Time preference. The problems of valuing natural resources is partly a time preference problem. Consider your reaction if you are given the option of preparing a 10 page paper due next week, or a 25 page paper due at the end of the term, with both papers worth 25%. How many would prefer to hand in the paper next week, how many at the end of term? Assume that for students, time is scarce. You can use time now to write the paper, or you can use time now for other things, and use more time to do the paper, but at a later date. Do you value your time more now or in the future? Time preference will vary among students. Those with a lot of work now, will value their time now very highly, those who are only taking two courses may value their time now comparatively less and will opt to spent one week now rather than two weeks later doing the paper.

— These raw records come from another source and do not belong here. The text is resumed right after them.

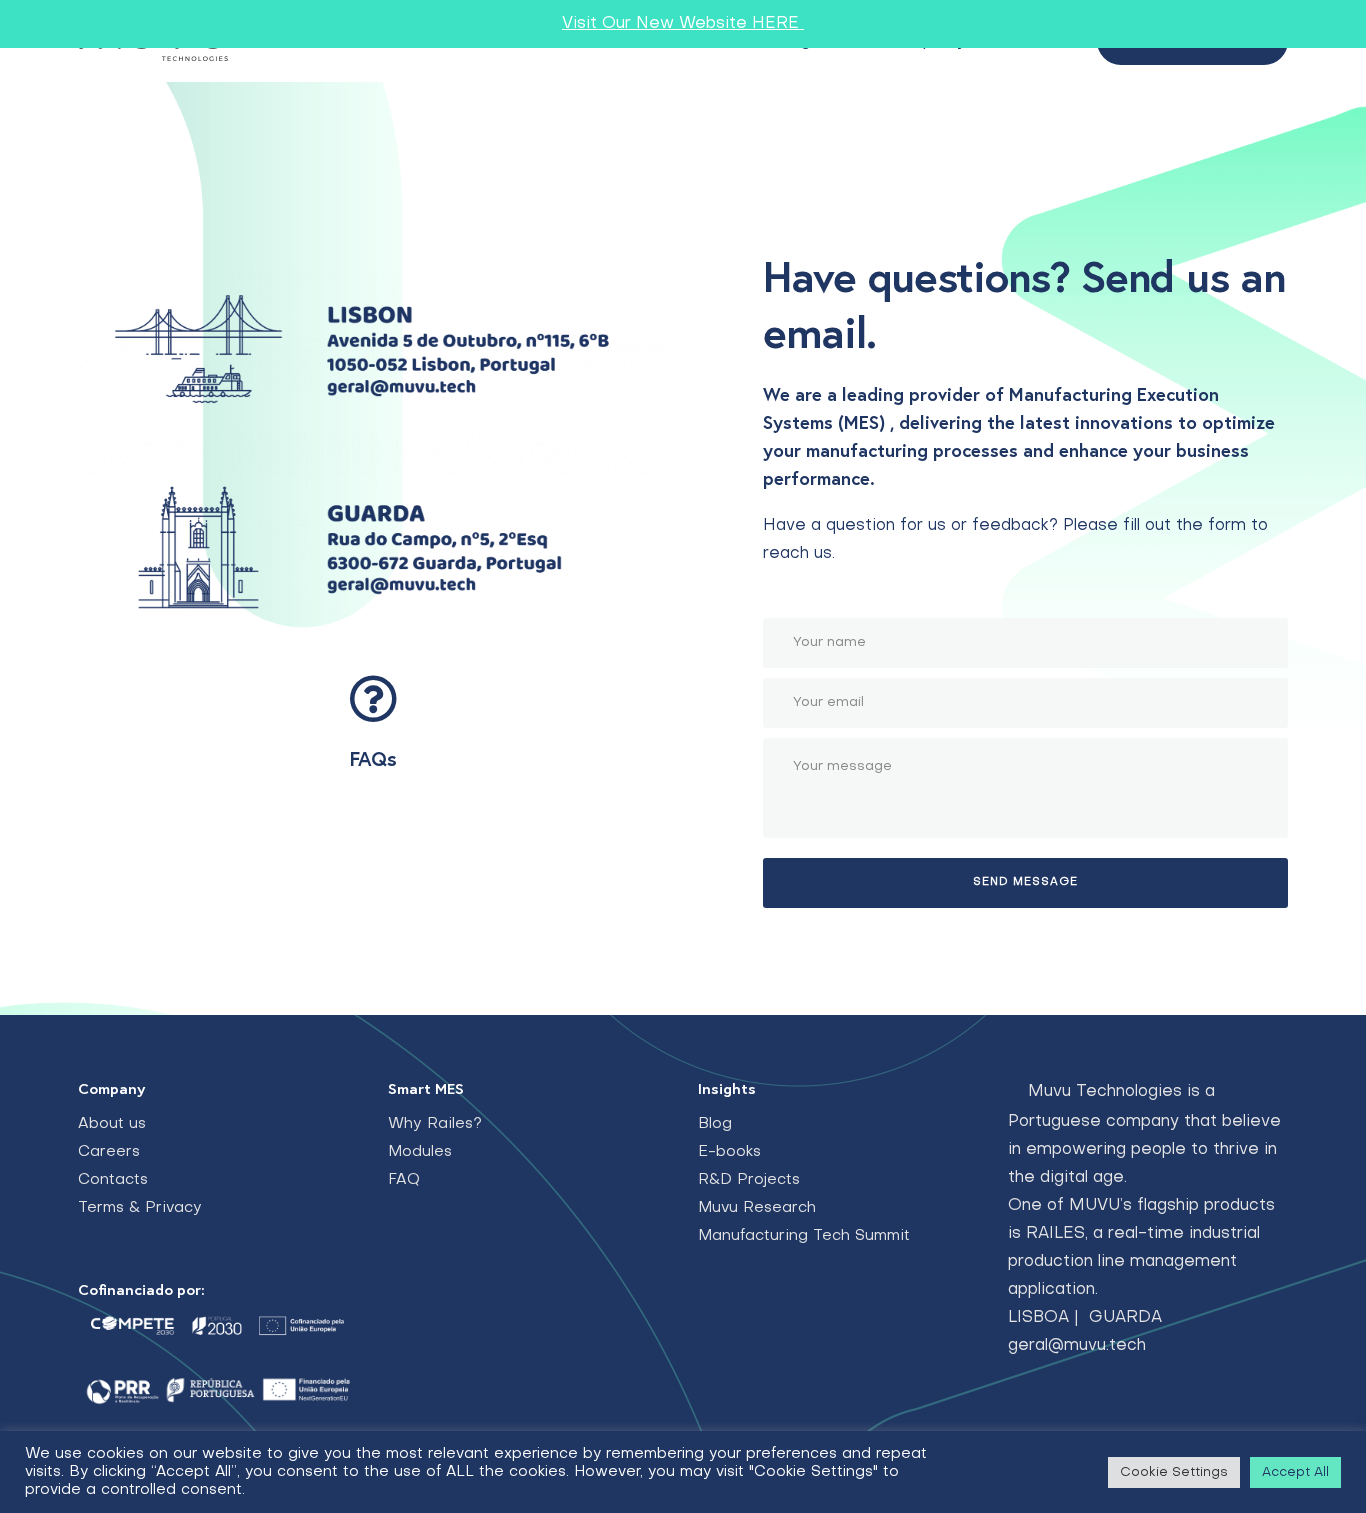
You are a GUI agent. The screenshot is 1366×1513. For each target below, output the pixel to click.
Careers (109, 1152)
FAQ (404, 1180)
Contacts (113, 1180)
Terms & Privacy (140, 1208)
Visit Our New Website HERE (683, 24)
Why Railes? (435, 1124)
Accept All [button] (1295, 1472)
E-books (729, 1152)
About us (112, 1124)
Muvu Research (757, 1208)
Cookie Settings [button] (1174, 1472)
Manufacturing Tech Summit (804, 1236)
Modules (420, 1152)
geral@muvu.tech (1077, 1346)
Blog (715, 1124)
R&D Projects (749, 1180)
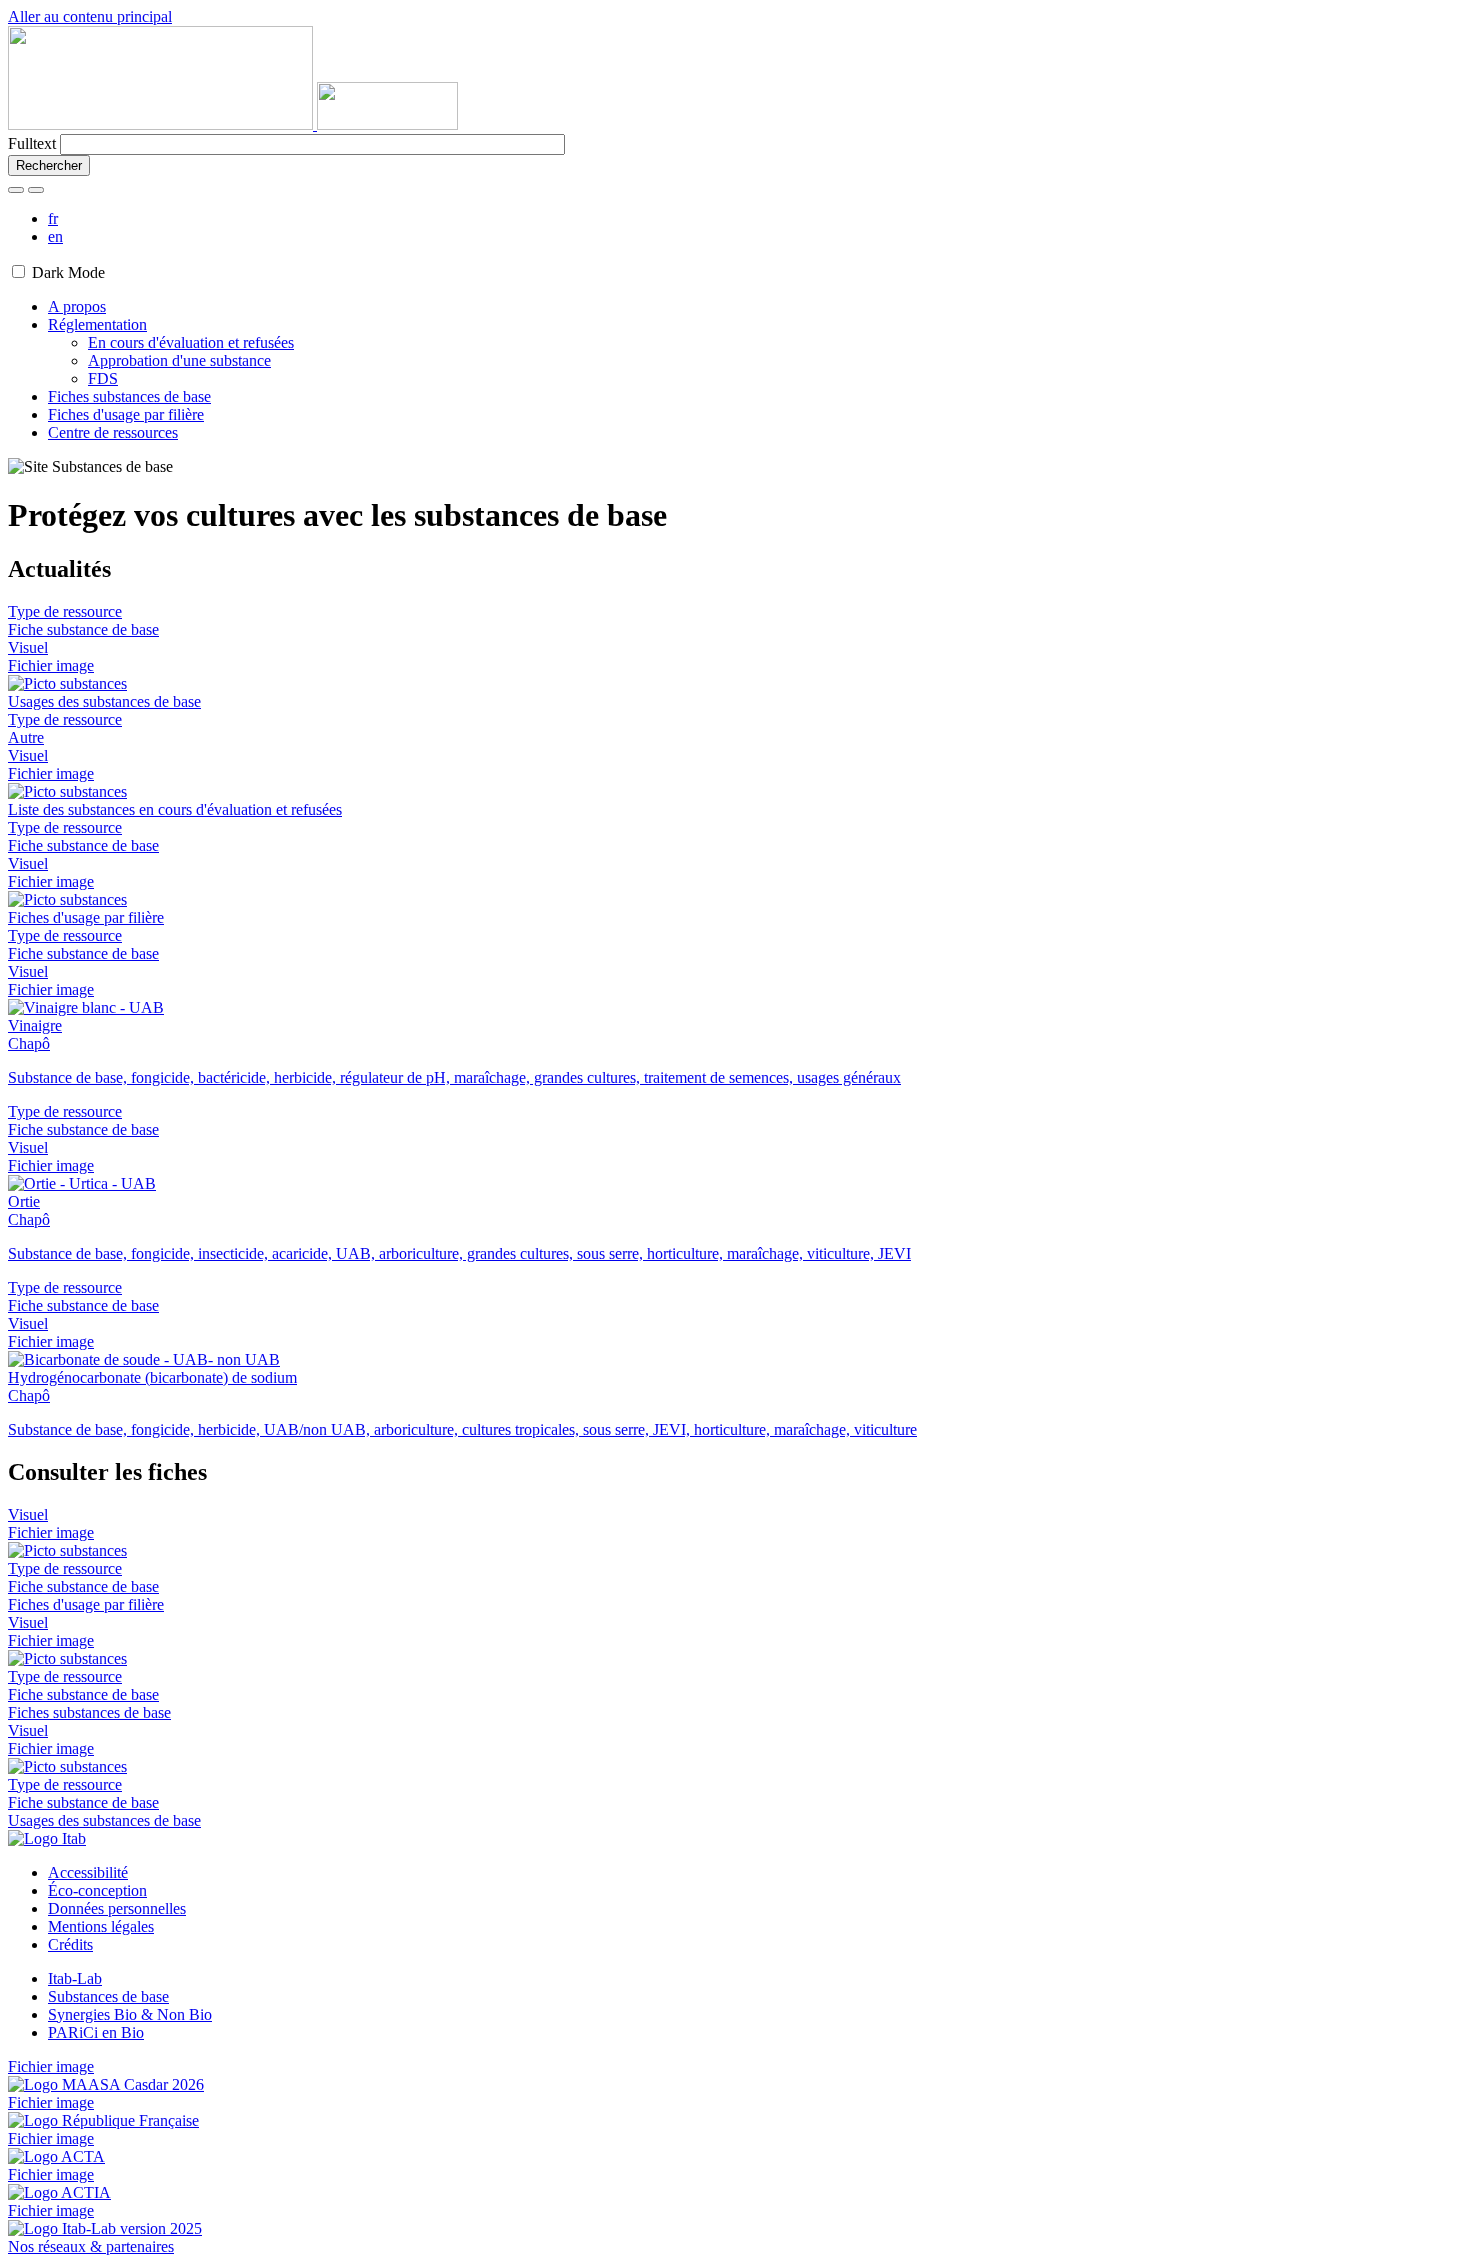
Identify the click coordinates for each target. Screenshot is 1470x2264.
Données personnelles (117, 1908)
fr (53, 218)
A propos (77, 306)
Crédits (70, 1944)
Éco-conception (97, 1890)
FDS (103, 378)
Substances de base (108, 1996)
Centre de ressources (113, 432)
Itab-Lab (75, 1978)
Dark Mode (68, 272)
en (55, 236)
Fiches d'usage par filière (126, 414)
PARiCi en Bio (96, 2032)
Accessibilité (88, 1872)
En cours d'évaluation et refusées (191, 342)
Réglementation (97, 324)
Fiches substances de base (129, 396)
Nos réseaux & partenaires (91, 2246)
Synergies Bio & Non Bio (130, 2014)
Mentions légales (101, 1926)
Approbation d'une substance (179, 360)
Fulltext (32, 143)
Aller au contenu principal (90, 16)
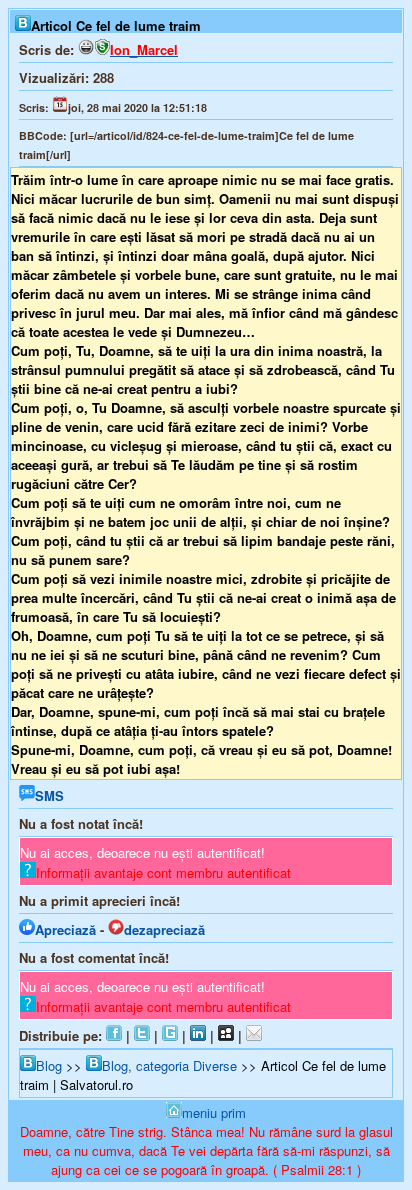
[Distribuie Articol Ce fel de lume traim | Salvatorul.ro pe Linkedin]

If we assume that natural resources are as scarce as your time, the time preference situation is the same. A farmer can decide to add legumes to her rotation to conserve organic matter and nutrients now, even though that results in reduced income. Another farmer can decide to maximize grain production, and therefore maximize income now and worry about the loss in future yields from reduced soil fertility in the furture, even though the reduction in yield may be much larger in the future, and the cost of maintaining yields very high. This farmers= current production is being achieved at the expense of future output. The choice depends on how much each farmer values current production, and that may depend on:



  1. Knowledge - do we know that we are jeopardizing the future by using resources at too high a rate today,
  2. Need or financial circumstances - how much do we need income today to stay in business, especially if we are in competition with other farmers who are maximizing production now. The cost of using up soil organic matter is not built into current production costs, those costs will all be paid in the future, so the cost of production does not reflect depreciating soil fertility. Soil is assumed to be worth the same after producing 80 crops as after producing 20 crops.


  3. How future generations are valued. If we want the children and grandchildren of future generations to have the same quality of life that we have, we may be willing to do with less now, so there is more for future generations.

  4. Faith in science and technology. Some people believe that we can use science and engineering to solve future resource problems. If soils become so degraded and unproductive that they cannot be used economically to produce food, we will grow food hydroponically, or we will eat bacterial cultures, etc. The way in which Alberta=s oil and gas is valued depends partly on this idea. Currently Alberta produces oil and gas at a profit that feeds the Heritage Fund, but maybe, as oil and gas become more scarce, their value will increase markedly, so that in the long-term Alberta would have been better off to leave those resources in the ground and reap the windfall profits later. But what if technologies based on solar energy are developed as oil and gas become scarce and expensive, and oil and gas are worthless once solar energy technology is common?